The task: Extract each of the following lines and reproduce it verbatim, leaving every character as it stands.

(Lines of data)
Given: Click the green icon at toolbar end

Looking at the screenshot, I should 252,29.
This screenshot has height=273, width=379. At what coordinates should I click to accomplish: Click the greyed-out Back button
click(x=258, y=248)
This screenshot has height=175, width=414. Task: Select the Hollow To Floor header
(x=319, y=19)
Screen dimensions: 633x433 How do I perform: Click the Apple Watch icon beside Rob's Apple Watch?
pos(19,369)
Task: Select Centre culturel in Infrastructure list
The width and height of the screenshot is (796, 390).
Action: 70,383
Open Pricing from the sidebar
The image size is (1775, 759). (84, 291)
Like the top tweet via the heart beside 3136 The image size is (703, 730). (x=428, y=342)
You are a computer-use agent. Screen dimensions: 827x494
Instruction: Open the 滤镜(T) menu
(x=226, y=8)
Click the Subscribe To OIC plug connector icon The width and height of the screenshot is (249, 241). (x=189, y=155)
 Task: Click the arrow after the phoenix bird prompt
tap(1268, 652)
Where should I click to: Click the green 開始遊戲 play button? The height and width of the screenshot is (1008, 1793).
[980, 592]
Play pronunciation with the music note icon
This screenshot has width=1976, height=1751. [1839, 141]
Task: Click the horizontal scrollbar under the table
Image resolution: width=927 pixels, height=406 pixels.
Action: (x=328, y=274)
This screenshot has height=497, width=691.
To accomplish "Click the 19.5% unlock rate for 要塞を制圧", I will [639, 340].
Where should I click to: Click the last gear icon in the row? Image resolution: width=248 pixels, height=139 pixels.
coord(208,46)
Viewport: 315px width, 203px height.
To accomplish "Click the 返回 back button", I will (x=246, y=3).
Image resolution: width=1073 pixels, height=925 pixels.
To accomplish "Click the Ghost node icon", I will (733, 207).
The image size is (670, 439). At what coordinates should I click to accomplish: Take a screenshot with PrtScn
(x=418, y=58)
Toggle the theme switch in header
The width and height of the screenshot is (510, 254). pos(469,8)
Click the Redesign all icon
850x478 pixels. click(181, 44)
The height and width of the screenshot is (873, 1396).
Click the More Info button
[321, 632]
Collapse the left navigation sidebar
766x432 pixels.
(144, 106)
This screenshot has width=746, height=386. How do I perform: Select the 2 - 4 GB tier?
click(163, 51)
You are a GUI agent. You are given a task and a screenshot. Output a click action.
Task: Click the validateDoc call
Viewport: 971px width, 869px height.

Solution below:
Given: Click the green icon at toolbar end

Looking at the screenshot, I should 252,29.
This screenshot has height=273, width=379. At what coordinates should I click to accomplish: Click the greyed-out Back button
click(x=258, y=248)
This screenshot has height=175, width=414. Task: Select the Hollow To Floor header
(x=319, y=19)
Screen dimensions: 633x433 How do I perform: Click the Apple Watch icon beside Rob's Apple Watch?
pos(19,369)
Task: Select Centre culturel in Infrastructure list
The width and height of the screenshot is (796, 390).
Action: 70,383
Open Pricing from the sidebar
The image size is (1775, 759). (84, 291)
Like the top tweet via the heart beside 3136 The image size is (703, 730). (x=428, y=342)
You are a computer-use agent. Screen dimensions: 827x494
Instruction: Open the 滤镜(T) menu
(x=226, y=8)
Click the Subscribe To OIC plug connector icon The width and height of the screenshot is (249, 241). (x=189, y=155)
 Task: Click the arrow after the phoenix bird prompt
tap(1268, 652)
Where should I click to: Click the green 開始遊戲 play button? The height and width of the screenshot is (1008, 1793).
[980, 592]
Play pronunciation with the music note icon
This screenshot has width=1976, height=1751. [1839, 141]
Task: Click the horizontal scrollbar under the table
Image resolution: width=927 pixels, height=406 pixels.
Action: (x=328, y=274)
This screenshot has height=497, width=691.
To accomplish "Click the 19.5% unlock rate for 要塞を制圧", I will [639, 340].
Where should I click to: Click the last gear icon in the row? Image resolution: width=248 pixels, height=139 pixels.
coord(208,46)
Viewport: 315px width, 203px height.
To accomplish "Click the 返回 back button", I will (x=246, y=3).
Image resolution: width=1073 pixels, height=925 pixels.
To accomplish "Click the Ghost node icon", I will (733, 207).
The image size is (670, 439). At what coordinates should I click to accomplish: Take a screenshot with PrtScn
(x=418, y=58)
Toggle the theme switch in header
The width and height of the screenshot is (510, 254). pos(469,8)
Click the Redesign all icon
850x478 pixels. click(181, 44)
The height and width of the screenshot is (873, 1396).
Click the More Info button
[321, 632]
Collapse the left navigation sidebar
766x432 pixels.
(144, 106)
This screenshot has width=746, height=386. How do I perform: Select the 2 - 4 GB tier?
click(163, 51)
You are a GUI agent. You are given a task and a screenshot. Output a click action.
Task: Click the validateDoc call
Viewport: 971px width, 869px height.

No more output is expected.